ーやはりみなさん美容には興味はあったのですね。現代社会、女性は男性に比べ、出世しにくいと言われていますが、実際はどう感じでいますか?

齋藤 世の中的にはそうなのかもしれませんが、全ては気持ちの持ちようとやる気のような気もします。結婚や出産による離脱=出世しにくいという根本を変えないと変わらないと思います。もちろん現場にいないと難しい部分はたくさんありますが、いなくともできる仕事はたくさんあるのでそれを見つけてあげられる幹部の方がどのぐらいいるのか?ということかと思います。

 確かに会社という枠組みの中、女性だと結婚や出産で長期の休み・退社してしまう可能性があるので重要なポジションを任せにくいかもしれません。もしそうだったとしても、実力があれば任せてくれると思いますし、環境にもよるのかと思います。「男性だから」「女性だから」と区別されないことが大切だと思います。

松島 本当にそう、「男だから」「女だから」といって区切る必要はないのですよね。
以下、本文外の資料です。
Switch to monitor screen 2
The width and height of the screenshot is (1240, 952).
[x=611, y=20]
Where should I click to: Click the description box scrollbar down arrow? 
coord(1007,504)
各々得意なこと苦手なことを認めあうことが大切なのではないかと思います。

労働人口、そして理容師の減少で、女性の戦力化が必須になる現在、理容という中での女性の働きやすさとは?

齋藤 この仕事はなんとなく労働時間長いイメージがあると思うので、時間を自由に設定できるシステムや、一人一人に合わせた労働環境をつくれたらベストかと思います。
(なかなか難しいとは思いますが)

松島 確かに、労働時間はその人に合わせたシフトなどでの承認してくれる様になると女性は結婚、出産がありつつも仕事も視野に入れていけるのではないかと思います。

 環境については女性スタッフが沢山いるとか、お店が可愛いというのもポイントだと思います。
女性スタッフがいるというのは、安心につながります。やっぱり女性ならではの悩みや事情など色々ありますから、そういうことを相談できる先輩がいるというのは、心強いし働きやすくなるのかな。
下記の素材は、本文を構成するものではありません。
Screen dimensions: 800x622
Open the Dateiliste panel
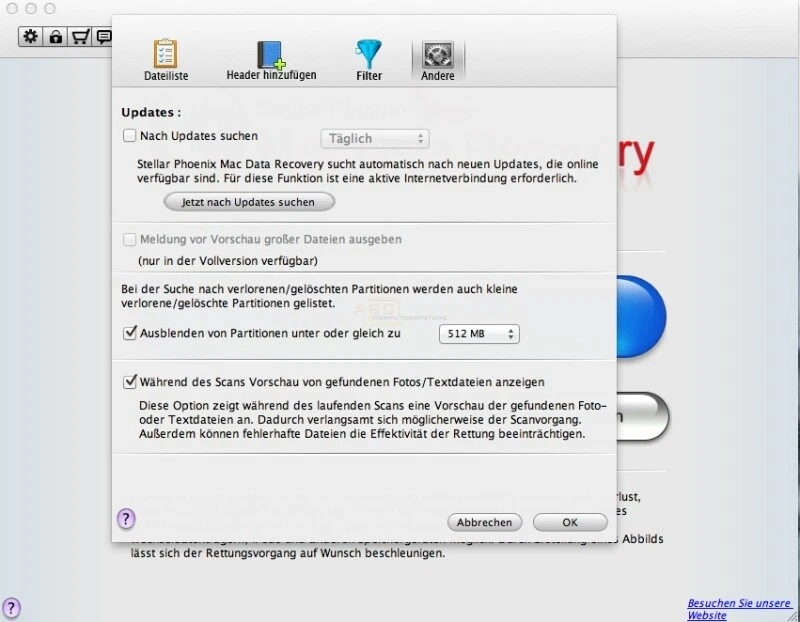click(x=163, y=57)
松島 女性が女性であることに不安を感じさせないような環境があればもっと女性理容師は評価されると考えます。

 

「男性社会ビジネスということを武器にすること-」

女性進出において環境の変化は必須ですね、理容師という男性社会のビジネスにおいて女性がクリエイティビティを発揮しやすくするには?

松島 女性がまず「私は女だから…」などといった性別のフィルターをなくして、ただ真っ直ぐに仕事をすれば、自然とクリエイティビティを発揮できると思います。
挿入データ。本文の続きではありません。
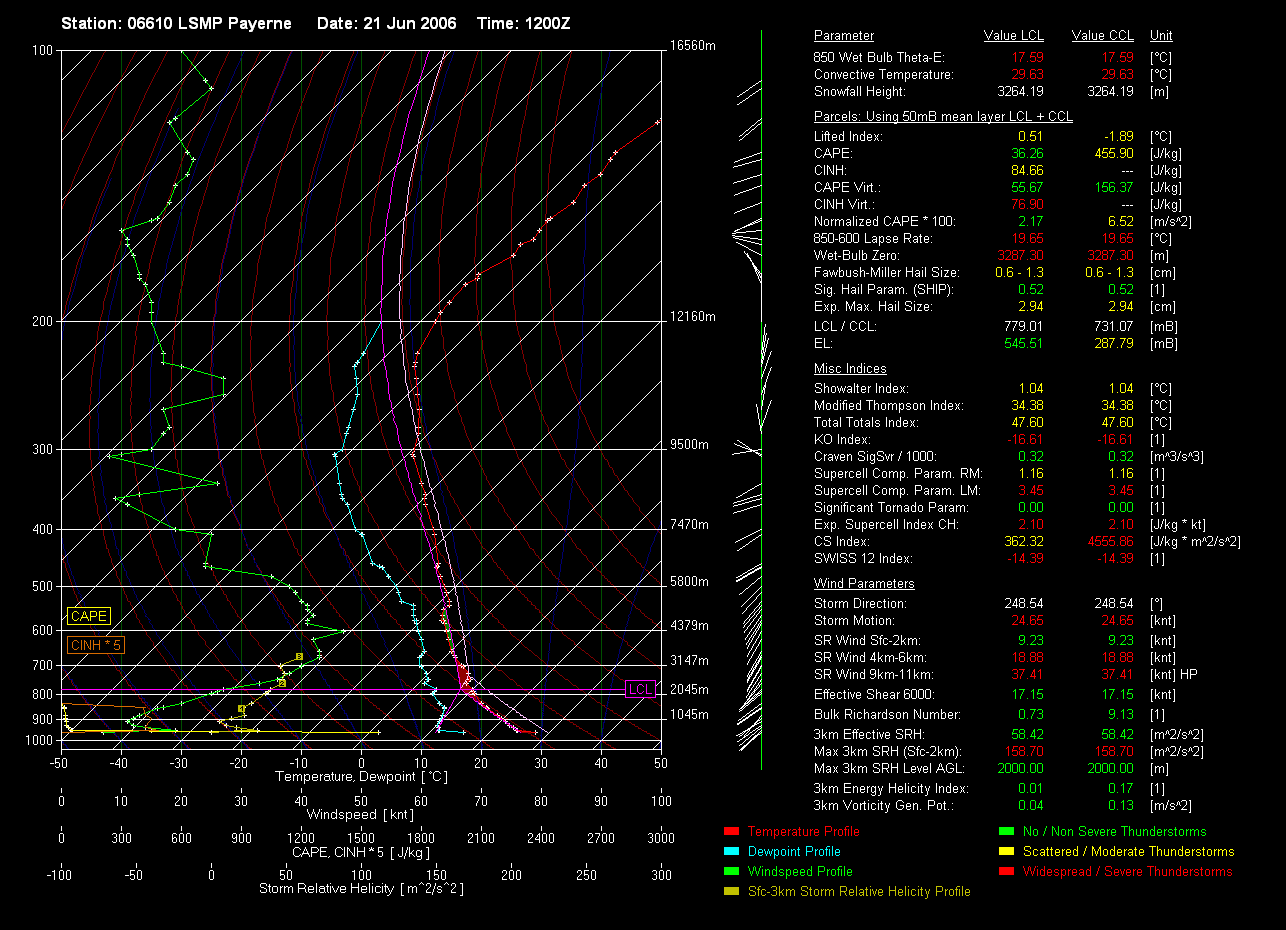1286x930 pixels.
Task: Click the Sfc-3km Storm Relative Helicity swatch
Action: tap(730, 891)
 女性だからと区別したり特別扱いしたりしないことかなと思います。そして男女に限らず、色々な制約を気にしないでスタッフが思いきりハジけられる環境があるかどうかでしょうか。

齋藤 男性社会ビジネスということを武器にすることです。(女性感をだすということではありません笑)
男性の感性と女性の感性はいい意味で違うので、女性の良いところそして男性がもつ良い部分を吸収することが、近道かと思います。

確かに女性の感性は男性にはなかなか表現できないのでその辺りは強みですよね。
あと最近はSNSもビジネスに欠かせないツールだと思いますが、みなさんはどんな活用をされていますか?女性ならではの活用はありますか?

齋藤 ビジネスに欠かせないというか、自分が好きなもの表現するために欠かせないとツールかと思います!なにかとSNSアカウントを書く欄があったり、聞かれたりしますよね!
お店のアカウントなんかは学生も見てくれるので求人につながるかと!

松島 スタッフ出勤状況、お店の混雑状況などはもちろん店内の雰囲気、髪型や作るスタイルの雰囲気を簡単に伝えられますね。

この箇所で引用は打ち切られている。